Ad-Hoc Investigation Workflow
When you notice a specific problem or want to investigate an area:
# 1. Analyze the specific area's history
python scripts/git-signals.py --since "6 months ago"
# 2. Extract metrics for that file
git log --oneline commands/area/specific-file.md | wc -l # Total commits
git log --follow -p commands/area/specific-file.md | grep -c "^+" # Lines added
git log --oneline commands/area/specific-file.md | grep -i "fix\|bug" | wc -l # Fixes
# 3. Review the commits
git log --oneline commands/area/specific-file.md | head -20
# 4. Examine specific fixes
git log --oneline -p commands/area/specific-file.md | grep -B5 -A5 "fix\|bug" | head -50
# 5. Determine action
# Based on patterns, decide: refactor, deprecate, monitor, or accept
Pain Score Response Framework
Understanding Pain Scores
Pain scores combine three signals: reverts + bug fixes + hotfixes
A file with pain_score 6 might have:
- 2 commits that were reverted (explicitly undone)
- 3 commits tagged “fix:” (identified problems)
- 1 commit tagged “hotfix:” (urgent fixes)

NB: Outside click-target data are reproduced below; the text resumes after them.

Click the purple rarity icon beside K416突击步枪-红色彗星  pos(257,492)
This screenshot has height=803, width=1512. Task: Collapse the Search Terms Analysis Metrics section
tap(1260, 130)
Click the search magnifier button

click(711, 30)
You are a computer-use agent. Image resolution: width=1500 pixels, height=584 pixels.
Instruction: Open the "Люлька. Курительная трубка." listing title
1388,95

Total pain = 2 + 3 + 1 = 6
Response Matrix by Score Range
| Pain Score | Status | What It Means | Recommended Action | Priority |
|---|---|---|---|---|
| 0-2 | Healthy | Stable, working well, minimal fixes | Monitor only. Make changes carefully | Low |
| 3-5 | Moderate | Some issues but manageable | Review recent changes. Monitor for patterns | Medium |
| 6-8 | High | Area has real problems | Investigate root cause. Plan refactoring | High |
| 9-10 | Critical | Systemic issues, repeatedly broken | Urgent: redesign or rewrite required | Critical |
Response Actions by Score
Score 0-2 (Healthy):
- ✓ Stable foundation, trusted implementation
- ✓ Preserve carefully, minimal changes
- → Action: Review before changes, light touch
Score 3-5 (Moderate):
- ⚠ Occasional issues, worth monitoring
- ⚠ May need attention in next quarter
- → Action: Track trends, review commits, prioritize in next cycle
Score 6-8 (High):
- ⚠️ Real problems, needs investigation
- ⚠️ Candidate for refactoring or redesign
- → Action: Deep investigation → refactoring plan → prioritize in quarterly evolution
Score 9-10 (Critical):
- 🚨 Systemic failure, cannot continue as-is
- 🚨 Urgent: affecting reliability or productivity
- → Action: Root cause analysis → redesign/rewrite → make it priority this quarter
Signal Response Decision Trees
Decision Tree 1: High Adoption + Any Pain Score
High Adoption area with pain score?
├─ Pain 0-2?
│ └─ "Solved problem" - Keep working carefully
│ • Light changes only
│ • Extensive testing for any modifications
│
├─ Pain 3-5?
│ └─ "Active area with some issues"
│ • Monitor trends closely
│ • Plan improvements for next quarter
│ • Document workarounds
│
├─ Pain 6-8?
│ └─ "High-value target for improvement"
│ • This is where evolution effort pays off
│ • High adoption = impact is significant
│ • Prioritize in quarterly planning
│
└─ Pain 9+?
└─ "URGENT: Used heavily but broken"
• Reliability risk
• Prioritize immediately
• Consider temporary workarounds while fixing
Decision Tree 2: Responding to Churn
Found an area with high churn?
├─ High commits + High lines changed?
│ └─ "Volatile area"
│ • Is this refactoring? If yes, normal
│ • Is this instability? If yes, investigate quality
│ • Check: Are tests adequate?
│ • Check: Is design clear?
│
├─ Many small commits + Few lines?
│ └─ "Polishing phase"
│ • Normal for stable areas getting refinement
│ • Could consolidate commits for cleaner history
│
└─ Few commits + Many lines?
└─ "Large infrequent changes"
• Was this planned? If yes, normal
• Is this technical debt accumulating? If yes, address
• Check: Are changes coherent and well-tested?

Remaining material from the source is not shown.